● TEXT SEGMENT
## begin

GREC: Generalized Referring Expression Comprehension
This work addresses the practical applicability issue in REC for researchers and practitioners by expanding beyond single-target expressions, though it is incremental as it builds directly on existing REC frameworks.
The paper tackles the limitation of classic Referring Expression Comprehension (REC) by introducing a new benchmark, Generalized Referring Expression Comprehension (GREC), which allows expressions to refer to any number of target objects, including multiple or none, and presents the first large-scale dataset, gRefCOCO, to support this extension.

## end

● PROVIDED DATA
## begin

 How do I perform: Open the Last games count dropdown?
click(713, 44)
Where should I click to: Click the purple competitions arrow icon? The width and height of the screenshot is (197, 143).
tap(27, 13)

## end

● DIRECTIONS
• 1. Rewrite the GREC summary starting at "The paper tackles" and ending at "support this extension.", replacing "benchmark" with "task".
• 2. In the GREC summary, what is the name of the first large-scale dataset the paper presents?
• 3. What comes next in the GREC summary? Write a continuation that picks up after its final sentence.

● THE ANSWERS
• 1.
The paper tackles the limitation of classic Referring Expression Comprehension (REC) by introducing a new task, Generalized Referring Expression Comprehension (GREC), which allows expressions to refer to any number of target objects, including multiple or none, and presents the first large-scale dataset, gRefCOCO, to support this extension.

• 2. gRefCOCO

• 3.
The objective of Classic Referring Expression Comprehension (REC) is to produce a bounding box corresponding to the object mentioned in a given textual description. Commonly, existing datasets and techniques in classic REC are tailored for expressions that pertain to a single target, meaning a sole expression is linked to one specific object. Expressions that refer to multiple targets or involve no specific target have not been taken into account. This constraint hinders the practical applicability of REC. This study introduces a new benchmark termed as Generalized Referring Expression Comprehension (GREC). This benchmark extends the classic REC by permitting expressions to describe any number of target objects. To achieve this goal, we have built the first large-scale GREC dataset named gRefCOCO. This dataset encompasses a range of expressions: those referring to multiple targets, expressions with no specific target, and the single-target expressions. The design of GREC and gRefCOCO ensures smooth compatibility with classic REC. The proposed gRefCOCO dataset, a GREC method implementation code, and GREC evaluation code are available at https://github.com/henghuiding/gRefCOCO.